The mobile communications company set up an AI system to detect potential passengers in 30 minutes within a 500-square meter zone. The predictions are based on data gathered from 4,425 taxis, in addition to information such as weather, previous data on customers’ taxi bookings, and customer locations. Test drivers used tablets that generated new passenger data every 10 minutes. This allowed drivers to move their vehicles depending on the predicted demand.
According to Docomo, the AI system’s forecasts were more than 80% precise most of the time. One taxi driver, who participated in the trial, affirmed that his business improved by 20%. If the technology is successfully commercialized and becomes widespread, taxi companies could dispatch cars more efficiently, give their drivers more business opportunities, and provide faster service to customers.
Docomo’s technological advancements are expected to help the taxi industry in Japan overcome its slump.
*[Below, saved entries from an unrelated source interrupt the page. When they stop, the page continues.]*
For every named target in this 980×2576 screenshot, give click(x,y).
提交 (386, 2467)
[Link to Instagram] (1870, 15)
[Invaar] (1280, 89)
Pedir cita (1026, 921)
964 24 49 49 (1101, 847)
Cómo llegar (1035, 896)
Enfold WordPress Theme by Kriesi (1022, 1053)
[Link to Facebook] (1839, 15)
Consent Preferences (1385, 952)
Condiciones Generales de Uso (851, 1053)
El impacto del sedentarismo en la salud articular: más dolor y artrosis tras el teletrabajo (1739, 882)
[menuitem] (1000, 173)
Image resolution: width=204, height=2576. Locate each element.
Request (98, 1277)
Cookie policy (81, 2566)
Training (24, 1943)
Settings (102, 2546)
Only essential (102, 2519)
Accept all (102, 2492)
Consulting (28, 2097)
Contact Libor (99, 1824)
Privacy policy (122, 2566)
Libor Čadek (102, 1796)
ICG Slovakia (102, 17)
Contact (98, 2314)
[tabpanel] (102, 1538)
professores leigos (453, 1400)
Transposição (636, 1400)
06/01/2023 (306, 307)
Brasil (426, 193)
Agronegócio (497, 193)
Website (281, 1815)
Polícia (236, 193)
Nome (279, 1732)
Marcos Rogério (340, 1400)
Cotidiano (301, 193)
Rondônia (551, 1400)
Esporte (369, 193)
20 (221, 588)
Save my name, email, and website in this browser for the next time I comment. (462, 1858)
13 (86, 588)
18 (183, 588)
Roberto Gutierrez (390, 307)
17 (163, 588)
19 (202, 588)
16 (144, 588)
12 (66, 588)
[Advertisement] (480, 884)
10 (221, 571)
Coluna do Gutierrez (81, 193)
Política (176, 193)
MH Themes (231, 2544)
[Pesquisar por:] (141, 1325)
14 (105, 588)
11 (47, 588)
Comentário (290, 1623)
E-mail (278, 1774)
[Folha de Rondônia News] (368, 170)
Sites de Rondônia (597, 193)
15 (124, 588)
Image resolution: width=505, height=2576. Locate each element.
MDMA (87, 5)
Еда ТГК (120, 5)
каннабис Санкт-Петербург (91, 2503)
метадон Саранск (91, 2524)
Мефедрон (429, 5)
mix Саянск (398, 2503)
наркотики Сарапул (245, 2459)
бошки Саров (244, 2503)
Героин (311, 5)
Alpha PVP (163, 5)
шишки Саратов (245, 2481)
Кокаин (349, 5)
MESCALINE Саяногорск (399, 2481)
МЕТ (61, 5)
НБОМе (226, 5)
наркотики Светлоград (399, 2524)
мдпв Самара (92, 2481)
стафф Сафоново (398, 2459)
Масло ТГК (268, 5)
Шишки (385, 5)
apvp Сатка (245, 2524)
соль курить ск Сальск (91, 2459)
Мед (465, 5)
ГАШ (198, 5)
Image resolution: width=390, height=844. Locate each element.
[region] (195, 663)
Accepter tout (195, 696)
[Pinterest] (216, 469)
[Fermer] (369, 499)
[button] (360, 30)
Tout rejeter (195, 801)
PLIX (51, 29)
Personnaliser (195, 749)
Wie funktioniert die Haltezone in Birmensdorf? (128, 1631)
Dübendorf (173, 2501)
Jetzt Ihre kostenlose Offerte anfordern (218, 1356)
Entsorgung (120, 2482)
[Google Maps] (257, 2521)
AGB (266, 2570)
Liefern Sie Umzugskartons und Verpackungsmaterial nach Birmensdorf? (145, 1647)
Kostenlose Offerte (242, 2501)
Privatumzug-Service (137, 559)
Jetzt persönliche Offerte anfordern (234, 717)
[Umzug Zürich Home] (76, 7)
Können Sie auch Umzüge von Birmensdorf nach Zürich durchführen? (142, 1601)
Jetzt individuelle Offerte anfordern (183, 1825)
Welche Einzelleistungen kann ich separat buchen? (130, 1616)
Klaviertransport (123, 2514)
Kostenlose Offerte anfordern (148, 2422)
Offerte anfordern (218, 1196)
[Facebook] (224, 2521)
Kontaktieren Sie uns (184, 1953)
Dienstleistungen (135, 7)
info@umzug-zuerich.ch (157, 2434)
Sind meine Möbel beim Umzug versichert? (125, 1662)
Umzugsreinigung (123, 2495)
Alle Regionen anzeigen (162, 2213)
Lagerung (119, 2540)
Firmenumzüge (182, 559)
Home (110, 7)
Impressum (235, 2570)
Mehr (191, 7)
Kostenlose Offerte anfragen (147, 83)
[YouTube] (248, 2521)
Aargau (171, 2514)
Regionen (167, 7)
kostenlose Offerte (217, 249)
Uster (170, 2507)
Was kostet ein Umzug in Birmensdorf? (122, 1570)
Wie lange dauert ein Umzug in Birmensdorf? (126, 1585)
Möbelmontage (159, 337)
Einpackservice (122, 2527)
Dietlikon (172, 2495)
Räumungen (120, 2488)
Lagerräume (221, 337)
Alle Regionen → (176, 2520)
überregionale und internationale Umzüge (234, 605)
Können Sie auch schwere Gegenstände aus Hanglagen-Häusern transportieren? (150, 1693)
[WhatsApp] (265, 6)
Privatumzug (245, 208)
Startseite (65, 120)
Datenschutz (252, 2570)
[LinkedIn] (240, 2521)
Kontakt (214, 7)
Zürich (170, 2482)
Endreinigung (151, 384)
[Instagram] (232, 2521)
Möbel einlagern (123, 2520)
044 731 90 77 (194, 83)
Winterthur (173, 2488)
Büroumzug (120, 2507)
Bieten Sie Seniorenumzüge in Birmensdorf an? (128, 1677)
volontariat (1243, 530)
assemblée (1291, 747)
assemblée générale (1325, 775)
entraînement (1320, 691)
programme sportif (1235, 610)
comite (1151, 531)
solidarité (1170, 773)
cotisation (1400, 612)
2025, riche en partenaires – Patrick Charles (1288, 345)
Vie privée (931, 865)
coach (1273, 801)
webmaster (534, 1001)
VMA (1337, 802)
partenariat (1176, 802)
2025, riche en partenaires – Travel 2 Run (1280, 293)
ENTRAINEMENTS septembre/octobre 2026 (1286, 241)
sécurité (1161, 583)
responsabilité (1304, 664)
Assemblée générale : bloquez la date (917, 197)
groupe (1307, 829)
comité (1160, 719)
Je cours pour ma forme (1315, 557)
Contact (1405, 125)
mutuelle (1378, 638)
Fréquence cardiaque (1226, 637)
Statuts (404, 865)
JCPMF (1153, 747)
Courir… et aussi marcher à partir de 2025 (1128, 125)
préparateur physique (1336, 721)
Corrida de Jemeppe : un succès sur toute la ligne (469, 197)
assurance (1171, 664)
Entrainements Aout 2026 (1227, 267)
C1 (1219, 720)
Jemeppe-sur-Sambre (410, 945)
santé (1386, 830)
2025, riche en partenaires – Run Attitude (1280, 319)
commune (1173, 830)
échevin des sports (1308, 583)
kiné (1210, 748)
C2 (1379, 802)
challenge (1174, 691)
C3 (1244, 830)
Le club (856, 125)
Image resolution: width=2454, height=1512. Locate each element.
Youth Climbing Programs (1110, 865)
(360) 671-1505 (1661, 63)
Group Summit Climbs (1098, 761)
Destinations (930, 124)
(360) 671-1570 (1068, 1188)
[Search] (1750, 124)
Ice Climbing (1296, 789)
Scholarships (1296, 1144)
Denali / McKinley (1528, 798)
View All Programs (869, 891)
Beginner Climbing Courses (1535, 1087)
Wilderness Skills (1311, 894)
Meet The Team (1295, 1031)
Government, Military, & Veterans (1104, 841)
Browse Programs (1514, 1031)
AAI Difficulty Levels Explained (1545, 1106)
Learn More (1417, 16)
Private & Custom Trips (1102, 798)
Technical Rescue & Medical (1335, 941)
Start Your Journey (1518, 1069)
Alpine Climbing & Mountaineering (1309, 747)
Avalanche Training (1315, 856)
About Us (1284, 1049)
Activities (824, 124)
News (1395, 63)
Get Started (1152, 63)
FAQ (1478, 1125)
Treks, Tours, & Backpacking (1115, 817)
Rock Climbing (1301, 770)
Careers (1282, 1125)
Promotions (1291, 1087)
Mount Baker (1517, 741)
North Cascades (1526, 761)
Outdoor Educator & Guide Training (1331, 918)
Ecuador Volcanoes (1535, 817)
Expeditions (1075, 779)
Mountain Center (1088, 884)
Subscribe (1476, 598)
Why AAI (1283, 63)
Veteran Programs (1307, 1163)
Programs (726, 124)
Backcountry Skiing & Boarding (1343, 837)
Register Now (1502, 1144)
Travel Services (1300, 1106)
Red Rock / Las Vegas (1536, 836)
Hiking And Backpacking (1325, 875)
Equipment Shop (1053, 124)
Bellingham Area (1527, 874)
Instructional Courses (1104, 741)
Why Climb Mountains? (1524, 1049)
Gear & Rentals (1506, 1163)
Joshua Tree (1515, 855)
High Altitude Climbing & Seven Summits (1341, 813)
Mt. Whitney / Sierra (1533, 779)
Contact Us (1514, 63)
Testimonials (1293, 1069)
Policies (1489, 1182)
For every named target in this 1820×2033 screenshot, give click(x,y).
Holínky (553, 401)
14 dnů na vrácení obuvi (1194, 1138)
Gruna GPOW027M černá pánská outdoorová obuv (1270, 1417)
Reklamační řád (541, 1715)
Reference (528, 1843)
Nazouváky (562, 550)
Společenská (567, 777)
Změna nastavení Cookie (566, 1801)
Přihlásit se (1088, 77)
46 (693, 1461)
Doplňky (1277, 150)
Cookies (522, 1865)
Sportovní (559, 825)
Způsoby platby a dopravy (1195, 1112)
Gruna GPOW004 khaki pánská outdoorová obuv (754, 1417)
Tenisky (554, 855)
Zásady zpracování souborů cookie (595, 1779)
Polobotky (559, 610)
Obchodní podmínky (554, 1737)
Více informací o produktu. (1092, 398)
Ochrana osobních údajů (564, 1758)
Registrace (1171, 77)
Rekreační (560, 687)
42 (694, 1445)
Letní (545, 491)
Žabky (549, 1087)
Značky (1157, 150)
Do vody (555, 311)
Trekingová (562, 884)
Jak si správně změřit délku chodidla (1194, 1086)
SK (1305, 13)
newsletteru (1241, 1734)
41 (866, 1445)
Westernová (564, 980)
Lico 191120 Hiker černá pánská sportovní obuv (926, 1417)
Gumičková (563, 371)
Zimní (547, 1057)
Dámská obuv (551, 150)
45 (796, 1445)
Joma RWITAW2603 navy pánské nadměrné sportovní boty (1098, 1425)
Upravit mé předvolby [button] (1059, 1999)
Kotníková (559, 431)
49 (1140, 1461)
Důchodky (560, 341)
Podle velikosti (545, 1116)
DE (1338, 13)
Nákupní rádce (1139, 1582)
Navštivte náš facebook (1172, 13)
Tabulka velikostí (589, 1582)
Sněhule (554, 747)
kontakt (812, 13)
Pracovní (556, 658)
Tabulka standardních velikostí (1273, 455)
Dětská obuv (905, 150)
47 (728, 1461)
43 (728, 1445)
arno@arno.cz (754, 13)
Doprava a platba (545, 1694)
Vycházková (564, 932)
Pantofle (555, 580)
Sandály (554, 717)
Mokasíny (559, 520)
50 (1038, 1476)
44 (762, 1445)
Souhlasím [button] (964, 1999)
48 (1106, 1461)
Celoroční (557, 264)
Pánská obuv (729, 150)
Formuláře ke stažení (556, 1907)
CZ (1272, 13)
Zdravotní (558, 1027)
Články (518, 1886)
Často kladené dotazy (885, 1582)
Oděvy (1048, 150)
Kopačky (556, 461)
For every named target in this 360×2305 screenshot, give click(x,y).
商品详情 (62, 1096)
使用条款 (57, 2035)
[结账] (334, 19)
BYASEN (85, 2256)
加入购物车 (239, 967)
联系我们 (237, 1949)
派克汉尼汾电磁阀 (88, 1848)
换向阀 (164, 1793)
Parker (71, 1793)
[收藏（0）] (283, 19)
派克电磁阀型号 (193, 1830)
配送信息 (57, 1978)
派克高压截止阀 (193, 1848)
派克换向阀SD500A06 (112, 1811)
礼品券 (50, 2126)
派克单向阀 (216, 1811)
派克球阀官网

The industry suffered a 45% drop in the number of passengers during the last two decades in addition to a one-third drop in its revenue from its success in the early 1990s.
Another company in Japan has incorporated an AI system into its organization this year. In January, Fukoku Mutual Life Insurance Company in Tokyo started using an IBM Watson AI system, an innovation that processes and interprets data, to increase efficiency. However, implementing the system would mean that over 30 employees in the company would face layoffs as the system takes over organizing hospital records, medical histories of patients, and injury data.